Israeli troops were late last night ordered by their government to enact a quasi-ceasefire, Israel Radio reported, hours after the Prime Minister, Mr Ariel Sharon, had called on the Palestinian Authority to join him in agreeing a "total truce" to end eight months of Intifada violence.
According to the radio report, the army was told not to initiate any actions against Palestinian targets, and soldiers were told to silence their weapons unless they themselves were fired upon or believed their lives to be in danger.
At a press conference earlier in the evening, Mr Sharon had broadly embraced an American initiative to stop the conflict, but had rejected a central feature of the recommendations of a committee chaired by the former US senator, Mr George Mitchell - the demand for a freeze in all building at Jewish settlements in the occupied territories.
While he said Israel would not seek to occupy additional land for settlement, he insisted that the "ongoing needs" of the settlers would have to be met - an apparent euphemism for at least a limited programme of additional building at existing settlements.
Although the Palestinian Authority issued no immediate formal response to Mr Sharon's "truce" plea, aides to the Palestinian Authority President, Mr Yasser Arafat, indicated that there could be no ceasefire agreement without a settlement freeze. While welcoming the American initiative, Mr Jibril Rajoub, Mr Arafat's West Bank security chief, said that the onus was on the Israelis to "stop their attacks" and "stop the settlements".
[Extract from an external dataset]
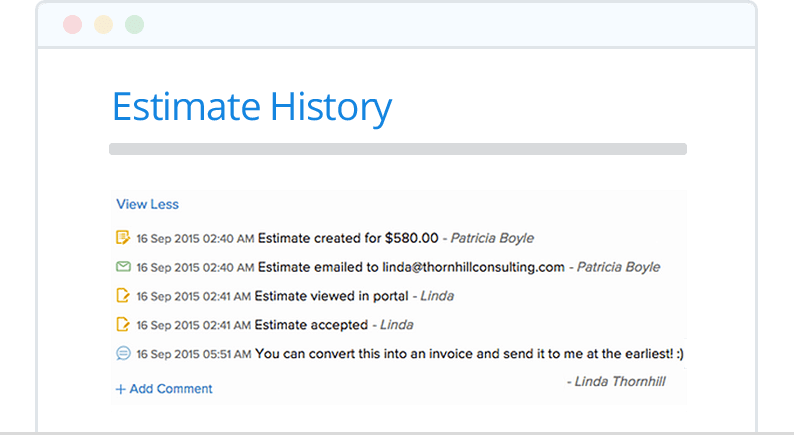Click the envelope icon on the emailed entry

(x=123, y=267)
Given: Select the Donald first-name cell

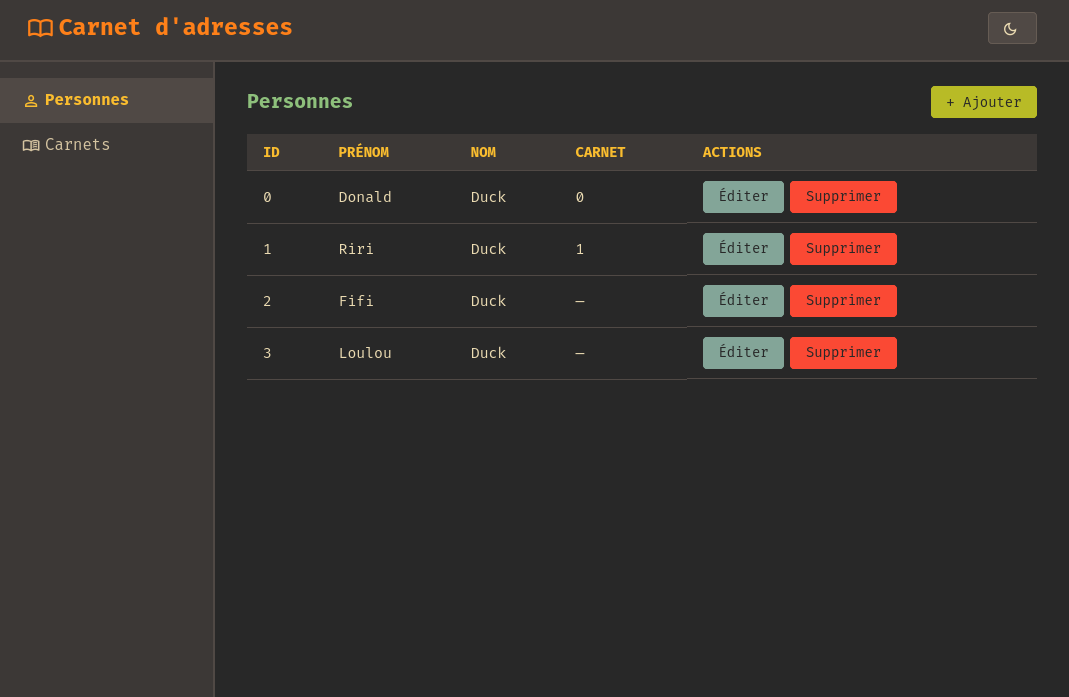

President Bush applauded Mr Sharon's call for a cessation of violence, and a White House spokesman said the administration now hoped for a "similar statement" from Mr Arafat.
An upbeat Israeli Foreign Minister, Mr Shimon Peres, said earlier in the day that he envisaged an Israeli-Palestinian dialogue resuming within days. But Mr Peres is an optimist by nature, and it seems extremely premature to suggest that an end to the violence is at hand.
There were clashes all over the West Bank and Gaza throughout yesterday, with Israel sending troops briefly into Palestinian Authority-held areas of Gaza, Palestinians firing mortar shells across the border into Israel, and heavy gun-battles between Gilo and Beit Jala on the southern edge of Jerusalem. There were also Palestinian claims, flatly rejected in Israel, that the army has been dropping "poisoned chocolate" from planes into the Gaza Strip.
The argument over settlement building appears to constitute a major obstacle to long-term ceasefire hopes - as well as a potential major threat to the stability of Mr Sharon's government. Both Mr Peres and Benjamin Ben-Eliezer, the Defence Minister, are now defying the Prime Minister and firmly backing the call for an immediate settlement freeze - and it cannot be long before the argument becomes angry and public.
Mr Peres and Mr Ben-Eliezer will come under tremendous pressure from their Labour party to bolt the government if it does not agree to freeze settlement building.
And Mr Ben-Eliezer, in particular, may find such pressure hard to resist: He is campaigning for the Labour party's leadership, and his main rival, the Knesset Speaker, Mr Avraham Burg, who chose not to join the government, said that it would be "madness" for the government not to endorse a freeze, and pitch Israel into further deadly violence, when there was no life-and-death need for more Jewish homes in the West Bank.
UN Security Council members yesterday called for an unconditional halt to Palestinian-Israeli violence and urged the two sides to immediately implement the Mitchell recommendations.